Victoria J. Orphan, Ph.D.

James Irvine Professor of Environmental Science and Geobiology, Allen V. C. Davis and Lenabelle Davis Leadership Chair, Center for Environmental Microbial Interactions, Director, Center for Environmental Microbial Interactions, Professor of Geobiology, Division of Geological and Planetary Sciences, California Institute of TechnologyVictoria J. Orphan’s website
Victoria J. Orphan headshot

PriME Project:

The activity and interactions within microbial communities — that is, bacteria, archaea, viruses and microeukaryotes — on organic particles in the ocean are a fundamental biological control on the fate of carbon and its burial at the seafloor. Our understanding of the ecological and environmental factors influencing these interdependent processes and their effects on particle degradation is still rudimentary. Using imaging methods which allow us to follow the conversion of carbon and nutrients (e.g. nitrogen, sulfur) over space and time by specific groups of particle-associated microorganisms and viruses, Victoria Orphan and her group will determine their network of metabolic interactions and the role of viral predation on the degradation of marine particles that have different structural compositions.

Bio:
Victoria J. Orphan is the James Irvine Professor of Environmental Science and Geobiology in the Divisions of Geological and Planetary Science and Biology and Biological Engineering at Caltech. She received her B.A. in 1994 and Ph.D. in 2001 from the University of California, Santa Barbara, in the ecology, evolution and marine biology program. Prior to joining the faculty at Caltech in 2004, she was a National Research Council fellow at the NASA Ames research center.

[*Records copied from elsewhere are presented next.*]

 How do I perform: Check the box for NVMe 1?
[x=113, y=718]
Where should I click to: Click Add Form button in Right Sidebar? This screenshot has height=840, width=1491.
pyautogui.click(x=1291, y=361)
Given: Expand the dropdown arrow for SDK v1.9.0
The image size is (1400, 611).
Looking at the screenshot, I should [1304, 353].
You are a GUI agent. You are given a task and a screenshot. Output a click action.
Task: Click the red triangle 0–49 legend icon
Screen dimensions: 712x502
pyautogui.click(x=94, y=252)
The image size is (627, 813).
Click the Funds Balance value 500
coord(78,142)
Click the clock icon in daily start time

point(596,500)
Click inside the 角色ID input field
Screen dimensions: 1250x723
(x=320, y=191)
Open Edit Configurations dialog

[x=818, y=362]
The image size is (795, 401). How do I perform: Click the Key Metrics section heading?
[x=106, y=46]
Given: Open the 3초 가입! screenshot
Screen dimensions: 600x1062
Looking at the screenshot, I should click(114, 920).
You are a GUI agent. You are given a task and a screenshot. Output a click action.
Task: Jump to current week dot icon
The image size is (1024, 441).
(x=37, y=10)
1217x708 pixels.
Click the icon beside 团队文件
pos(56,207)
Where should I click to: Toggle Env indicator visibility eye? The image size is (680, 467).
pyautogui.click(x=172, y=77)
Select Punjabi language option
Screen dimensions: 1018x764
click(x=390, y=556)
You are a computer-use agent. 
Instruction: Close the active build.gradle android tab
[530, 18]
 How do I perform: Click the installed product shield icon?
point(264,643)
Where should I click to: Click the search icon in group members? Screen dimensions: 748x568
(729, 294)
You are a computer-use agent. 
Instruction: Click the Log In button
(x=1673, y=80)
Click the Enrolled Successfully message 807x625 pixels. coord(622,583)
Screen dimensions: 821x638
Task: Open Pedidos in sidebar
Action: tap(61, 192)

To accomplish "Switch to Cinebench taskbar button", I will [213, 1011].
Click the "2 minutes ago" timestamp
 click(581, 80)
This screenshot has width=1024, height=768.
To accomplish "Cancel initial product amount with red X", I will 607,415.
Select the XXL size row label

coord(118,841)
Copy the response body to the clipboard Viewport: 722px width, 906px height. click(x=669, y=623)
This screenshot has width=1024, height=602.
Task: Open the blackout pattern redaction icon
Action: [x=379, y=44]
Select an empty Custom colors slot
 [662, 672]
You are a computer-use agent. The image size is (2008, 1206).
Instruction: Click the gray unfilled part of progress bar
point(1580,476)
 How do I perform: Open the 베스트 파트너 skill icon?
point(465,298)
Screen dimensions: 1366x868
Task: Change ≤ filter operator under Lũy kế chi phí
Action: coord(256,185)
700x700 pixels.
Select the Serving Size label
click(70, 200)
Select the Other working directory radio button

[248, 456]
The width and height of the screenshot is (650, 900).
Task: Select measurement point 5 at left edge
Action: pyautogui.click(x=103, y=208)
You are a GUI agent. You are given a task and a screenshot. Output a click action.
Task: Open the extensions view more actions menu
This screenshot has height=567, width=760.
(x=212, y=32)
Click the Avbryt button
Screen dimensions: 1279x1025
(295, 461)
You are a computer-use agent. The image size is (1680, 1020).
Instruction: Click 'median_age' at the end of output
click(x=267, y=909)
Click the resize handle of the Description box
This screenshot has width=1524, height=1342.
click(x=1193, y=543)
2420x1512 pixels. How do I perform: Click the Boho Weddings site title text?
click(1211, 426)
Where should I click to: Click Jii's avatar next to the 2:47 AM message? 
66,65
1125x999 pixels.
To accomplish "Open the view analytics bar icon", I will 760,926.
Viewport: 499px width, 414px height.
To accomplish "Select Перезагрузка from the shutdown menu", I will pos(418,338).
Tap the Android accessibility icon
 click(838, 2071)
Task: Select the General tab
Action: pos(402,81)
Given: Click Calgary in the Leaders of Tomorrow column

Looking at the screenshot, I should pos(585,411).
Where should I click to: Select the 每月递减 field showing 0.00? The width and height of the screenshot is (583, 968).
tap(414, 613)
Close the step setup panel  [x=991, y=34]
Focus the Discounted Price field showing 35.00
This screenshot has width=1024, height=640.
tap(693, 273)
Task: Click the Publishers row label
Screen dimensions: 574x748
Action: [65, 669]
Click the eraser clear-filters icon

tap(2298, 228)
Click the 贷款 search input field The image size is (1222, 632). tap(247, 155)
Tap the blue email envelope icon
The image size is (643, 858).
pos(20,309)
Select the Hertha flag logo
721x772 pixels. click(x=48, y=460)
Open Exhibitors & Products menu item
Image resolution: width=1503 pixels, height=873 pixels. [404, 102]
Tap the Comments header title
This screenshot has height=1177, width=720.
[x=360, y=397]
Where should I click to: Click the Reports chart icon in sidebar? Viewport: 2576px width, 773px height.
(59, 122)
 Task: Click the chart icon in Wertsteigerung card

Dr. Orphan’s geobiological research spans the interface between marine microbial ecology, geochemistry, and geology. Her lab develops and applies molecular methods, microscopy and single-cell isotopic approaches using secondary ion mass spectrometry to quantify the activities, interspecies interactions and geochemical transformations by environmental microorganisms (archaea, bacteria and viruses) in ocean ecosystems. This includes deep-sea methane and hydrothermal vents found deep within the Earth’s crust. Orphan is the director of Caltech’s Kerckhoff Marine laboratory and the Center for Environmental Microbial Interactions (CEMI). She is a fellow of the American Geophysical Union and American Academy of Microbiology, a member of the American Academy of Arts and Sciences and was named a MacArthur Fellow in 2016.